__Goal of the exercise__:
Please return, with no alterations, the lines below from the very first through the one that contains "البحث عن العقار (287, 13)".

__Raw data__:
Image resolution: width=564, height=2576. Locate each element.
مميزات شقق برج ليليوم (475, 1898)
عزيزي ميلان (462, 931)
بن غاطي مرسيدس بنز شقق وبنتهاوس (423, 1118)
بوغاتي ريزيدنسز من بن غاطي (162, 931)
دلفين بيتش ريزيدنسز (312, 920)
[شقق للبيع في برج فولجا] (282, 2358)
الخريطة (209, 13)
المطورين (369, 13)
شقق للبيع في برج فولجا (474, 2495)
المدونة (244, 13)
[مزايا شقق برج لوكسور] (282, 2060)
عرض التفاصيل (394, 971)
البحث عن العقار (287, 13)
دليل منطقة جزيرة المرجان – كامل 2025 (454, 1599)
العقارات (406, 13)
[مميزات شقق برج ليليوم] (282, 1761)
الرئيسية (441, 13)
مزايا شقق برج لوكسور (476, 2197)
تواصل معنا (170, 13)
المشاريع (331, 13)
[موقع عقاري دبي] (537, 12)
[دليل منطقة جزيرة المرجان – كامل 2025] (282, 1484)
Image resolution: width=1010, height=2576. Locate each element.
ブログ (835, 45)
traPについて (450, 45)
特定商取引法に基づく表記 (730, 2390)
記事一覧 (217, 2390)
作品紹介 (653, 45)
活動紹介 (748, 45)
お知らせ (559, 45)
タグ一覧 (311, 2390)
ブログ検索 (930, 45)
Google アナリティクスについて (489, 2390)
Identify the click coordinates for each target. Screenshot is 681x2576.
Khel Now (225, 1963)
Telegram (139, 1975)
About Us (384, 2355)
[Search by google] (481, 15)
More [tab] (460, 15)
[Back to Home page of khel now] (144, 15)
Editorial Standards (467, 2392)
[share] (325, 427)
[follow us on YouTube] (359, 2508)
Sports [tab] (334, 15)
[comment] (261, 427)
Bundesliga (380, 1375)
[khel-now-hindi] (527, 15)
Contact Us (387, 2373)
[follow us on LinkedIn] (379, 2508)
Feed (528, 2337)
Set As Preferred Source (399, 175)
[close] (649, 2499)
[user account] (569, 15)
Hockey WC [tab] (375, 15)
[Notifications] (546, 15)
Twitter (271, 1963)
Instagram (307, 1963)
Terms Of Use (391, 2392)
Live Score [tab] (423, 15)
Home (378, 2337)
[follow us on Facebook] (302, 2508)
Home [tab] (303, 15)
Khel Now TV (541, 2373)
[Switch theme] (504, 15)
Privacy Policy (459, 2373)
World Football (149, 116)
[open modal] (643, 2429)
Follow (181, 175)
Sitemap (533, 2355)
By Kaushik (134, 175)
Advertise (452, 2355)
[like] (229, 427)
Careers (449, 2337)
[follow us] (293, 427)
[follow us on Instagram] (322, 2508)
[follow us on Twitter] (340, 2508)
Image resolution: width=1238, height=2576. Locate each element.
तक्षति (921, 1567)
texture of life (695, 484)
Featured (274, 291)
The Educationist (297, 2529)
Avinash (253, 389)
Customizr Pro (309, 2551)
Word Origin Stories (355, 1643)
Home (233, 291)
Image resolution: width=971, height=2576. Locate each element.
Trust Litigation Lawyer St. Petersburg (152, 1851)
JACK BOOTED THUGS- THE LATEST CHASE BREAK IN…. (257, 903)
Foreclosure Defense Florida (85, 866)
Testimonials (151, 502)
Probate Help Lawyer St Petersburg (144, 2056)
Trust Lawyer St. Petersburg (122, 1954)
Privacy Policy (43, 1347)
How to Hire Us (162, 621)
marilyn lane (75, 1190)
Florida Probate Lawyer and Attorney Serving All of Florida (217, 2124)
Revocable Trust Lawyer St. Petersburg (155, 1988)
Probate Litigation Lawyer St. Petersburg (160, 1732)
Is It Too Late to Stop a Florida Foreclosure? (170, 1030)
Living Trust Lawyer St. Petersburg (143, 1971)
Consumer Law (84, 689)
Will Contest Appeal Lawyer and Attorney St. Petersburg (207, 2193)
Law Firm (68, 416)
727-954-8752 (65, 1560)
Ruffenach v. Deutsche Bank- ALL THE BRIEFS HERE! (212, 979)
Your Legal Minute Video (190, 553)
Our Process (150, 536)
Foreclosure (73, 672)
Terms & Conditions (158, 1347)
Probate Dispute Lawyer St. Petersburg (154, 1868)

__Exercise solution__:
Image resolution: width=564, height=2576. Locate each element.
مميزات شقق برج ليليوم (475, 1898)
عزيزي ميلان (462, 931)
بن غاطي مرسيدس بنز شقق وبنتهاوس (423, 1118)
بوغاتي ريزيدنسز من بن غاطي (162, 931)
دلفين بيتش ريزيدنسز (312, 920)
[شقق للبيع في برج فولجا] (282, 2358)
الخريطة (209, 13)
المطورين (369, 13)
شقق للبيع في برج فولجا (474, 2495)
المدونة (244, 13)
[مزايا شقق برج لوكسور] (282, 2060)
عرض التفاصيل (394, 971)
البحث عن العقار (287, 13)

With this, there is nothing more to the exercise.